The majority of cattle markets traded lower last week, driven by sharply lower boxed beef prices and soft retail demand. The continuing saga of lean, fine-textured beef (LFTB), commonly referred to in the media as “pink slime,” reduced demand for the product and resulted in the temporary closure of three plants and the loss of 650 jobs.
Cash fed cattle traded mostly $1 per hundredweight lower for the week, with dressed sales in Nebraska $1 to $2 lower. Northern feedyards sold cattle at $126 to $127 per hundredweight, and $200 to $202 dressed. Southern feedyards sold at $125 to $125.50 per hundredweight.
Boxed beef cutout values fell sharply lower for the week. Choice boxed beef traded Friday at $183.37 per hundredweight, a decline of $4.04 from the previous Friday. The Select price on Friday was $182.40, a decline of $4.17 from last week. The Choice-Select spread was $0.97, compared to $0.84 last Friday.
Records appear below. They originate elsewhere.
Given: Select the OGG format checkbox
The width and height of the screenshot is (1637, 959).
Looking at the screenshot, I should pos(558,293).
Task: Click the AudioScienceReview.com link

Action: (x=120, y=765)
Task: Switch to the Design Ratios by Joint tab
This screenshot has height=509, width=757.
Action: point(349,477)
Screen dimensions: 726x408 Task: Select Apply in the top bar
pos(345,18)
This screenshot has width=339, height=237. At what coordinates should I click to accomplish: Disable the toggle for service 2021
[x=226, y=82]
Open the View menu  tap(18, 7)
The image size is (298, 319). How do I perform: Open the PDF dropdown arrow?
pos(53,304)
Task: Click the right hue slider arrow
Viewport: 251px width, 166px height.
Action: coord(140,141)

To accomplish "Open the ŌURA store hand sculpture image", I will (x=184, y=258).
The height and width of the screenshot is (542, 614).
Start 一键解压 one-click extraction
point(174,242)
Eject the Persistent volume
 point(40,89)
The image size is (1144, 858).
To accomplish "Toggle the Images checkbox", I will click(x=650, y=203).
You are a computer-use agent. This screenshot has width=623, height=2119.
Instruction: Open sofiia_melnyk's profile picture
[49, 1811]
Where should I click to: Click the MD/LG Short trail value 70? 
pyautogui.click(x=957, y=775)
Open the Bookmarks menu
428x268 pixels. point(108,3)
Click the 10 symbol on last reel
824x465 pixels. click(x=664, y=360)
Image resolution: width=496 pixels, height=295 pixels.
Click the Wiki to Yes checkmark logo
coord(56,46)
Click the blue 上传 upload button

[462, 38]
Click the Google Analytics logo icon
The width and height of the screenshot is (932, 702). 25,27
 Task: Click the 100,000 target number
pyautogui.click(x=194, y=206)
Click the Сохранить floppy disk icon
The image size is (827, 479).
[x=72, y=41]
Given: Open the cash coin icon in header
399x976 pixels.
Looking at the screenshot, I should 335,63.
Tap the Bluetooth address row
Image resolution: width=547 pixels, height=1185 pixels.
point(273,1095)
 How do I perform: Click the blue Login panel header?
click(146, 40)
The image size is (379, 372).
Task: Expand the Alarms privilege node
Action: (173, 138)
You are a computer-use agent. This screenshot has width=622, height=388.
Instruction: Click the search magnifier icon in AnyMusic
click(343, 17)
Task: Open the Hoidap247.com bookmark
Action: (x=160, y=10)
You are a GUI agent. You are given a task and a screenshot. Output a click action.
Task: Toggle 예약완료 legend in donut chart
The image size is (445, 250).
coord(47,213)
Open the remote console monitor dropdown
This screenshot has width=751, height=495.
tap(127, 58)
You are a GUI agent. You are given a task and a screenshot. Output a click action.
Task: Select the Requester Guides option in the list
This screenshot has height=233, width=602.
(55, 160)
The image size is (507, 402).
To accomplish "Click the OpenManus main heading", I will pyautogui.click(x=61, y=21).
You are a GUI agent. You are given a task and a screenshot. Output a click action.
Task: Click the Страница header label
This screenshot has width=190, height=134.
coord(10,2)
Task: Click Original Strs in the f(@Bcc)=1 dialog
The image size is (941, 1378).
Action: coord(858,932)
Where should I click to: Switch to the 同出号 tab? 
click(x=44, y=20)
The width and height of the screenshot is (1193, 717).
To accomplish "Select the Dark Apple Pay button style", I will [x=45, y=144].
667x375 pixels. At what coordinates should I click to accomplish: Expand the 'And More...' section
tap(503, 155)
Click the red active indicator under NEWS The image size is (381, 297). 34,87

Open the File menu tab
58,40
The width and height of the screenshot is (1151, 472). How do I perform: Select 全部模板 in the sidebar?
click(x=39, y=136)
Stocker and feeder cattle traded steady to $4 per hundredweight higher across the nation, with weakness noted on heavy yearlings over 850 pounds that were called steady to $3 lower. Demand for light grazing cattle remains strong, and bids on those cattle were $4 to $8 higher.
Last week’s auction receipts totaled 196,400, compared to 208,200 the previous week and 218,500 last year. Direct sales of stocker and feeder cattle totaled 27,600, with video/Internet sales at 55,500. The weekly total was 279,500, compared to 345,300, a year ago.
Slaughter cows sold steady to as much as $5 higher, mostly on extremely tight supplies. Cattle futures lost $3 for the week, and have now recorded weekly losses for four consecutive weeks.
USDA released quarterly grain stocks report for March 1, which came in below expectations for corn and wheat but soybean stocks were close to expectations. Last week also saw the Prospective Plantings report which suggests farmers will plant 225.7 million acres to corn, soybeans and wheat this year. That would represent an increase of 4.4 million acres over last year. Intended corn plantings were estimated at 95.9 million acres, up 3.9 million from last year. Soybean acreage was called 73.9 million acres, down 1.1 million from last year.